Court Opinion

ID: 6878484
Source: CourtListenerOpinion
Date Created: 2022-07-23 21:11:12.43063+00
Date Added: 2024-06-11T16:05:32.499988
License: Public Domain

HANEY, Circuit Judge
(dissenting).
I conceive that the majority opinion fundamentally errs by favoring appellant with an exceedingly narrow construction of provisions written by such company in a bond. I know of no rule of law, and the parties cite none, requiring us to bestow such a benefit on the company.
The company agreed . “to indemnify and save harmless * * * [appellee] from any and all loss which it may sustain” in any of the following contingencies: (1) Failure of any employee named therein “to faithfully perform such duties as may be required of him from time to time”; (2) failure of such employee “to account for all funds * * * which may come into his possession belonging to” appellee; or (3) commission by such employee “of any fraudulent or unlawful deed”. Each of these three clauses is connected with the conjunction “or” which obviously means that each is an independent undertaking of the company. There is not á word in the bond which permits the company to choose which clause it shall be liable upon, or which restricts the right of appellee to *784make such a choice. The effect of the majority opinion, however, is to read such a provision into the bond. I think such construction is unwarranted, since Washington follows the general rule that such a bond is to be interpreted most strongly in favor of appellee. Duke v. National Surety Co., 130 Wash. 276, 227 P. 2.
It is conceded that the liability of the company under provisions (1) and (3) above is restricted to $20,000, but appellee rightly contends that it has the right to choose which of the three provisions it will rely on. The majority denies this by making the selection for appellee, and by selecting the first provision it nullifies appellee’s attempt to protect itself. Examination of the cases relied on by the majority, in my opinion, discloses their inapplicability.
It seems clear to me that the provisions in the bond are obviously independent of each other, but assuming for the purposes of argument that it is doubtful whether they are dependant or independent, then Duke v. National Surety Co., supra, requires the holding that each provision is a separate' undertaking and appellee has the option to make a choice between them.
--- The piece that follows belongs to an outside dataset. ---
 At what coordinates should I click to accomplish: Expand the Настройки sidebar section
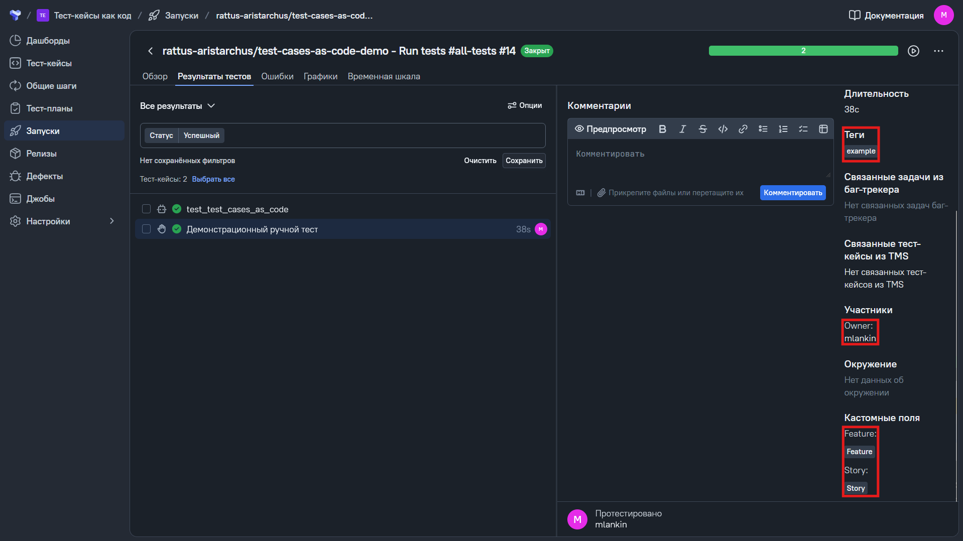[x=111, y=221]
Provision (2), the one relied on .by appellee, makes the company liable’"for the failure of any employee named in the bond “to account for all funds * * * which may come into his possession belonging to” appellee. The amount of liability is dependent upon the time of the failure “to account” in accordance with Zagar v. Columbia Casualty Co., 181 Wash. 487, 43 P.2d 949, 951: “It is a well-recognized principle of law that a principal, having several successive bonds covering different periods, upon committing a default renders liable that bond in force when the default is committed. * * * The obligation to pay arises when the principal commits a breach of duty. In cases of defaults by an official, the bond covering the period during which the default occurred is liable. * * * ” The duty was “to account”. The words “account for” may mean not only a statement or rendition of the account, but also delivery of the money. See: The Idaho, 93 U.S. 575, 579, 23 L.Ed. 978; Hale County, Tex. v. American Indemnity Co., 5 Cir., 63 F.2d 275, 278; United States v. Rehwald, D.C.Cal., 44 F.2d 663; 1 C.J.S., Account, page 576. In the view of the rule announced in Duke v. National Surety Co., supra, the default occurred, therefore, at the time when Gormley was required to deliver the money in his custody.
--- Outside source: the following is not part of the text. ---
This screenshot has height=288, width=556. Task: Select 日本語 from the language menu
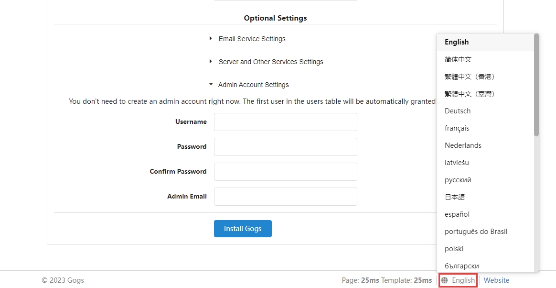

Appellee was permitted an “incidental expense fund in such amount as the port commission may direct”. Laws of Wash., 1933, Ch. 189, p. 846, § 16. This fund was in Gormley’s custody. I find nothing in the Washington statutes specifying when he should account therefor, and the reasonable rule would be that Gormley was required to account on demand. When the demand was made, Gormley failed to account, and at that time appellant was subject to a liability of $50,000. For these reasons, I think the judgment should be affirmed.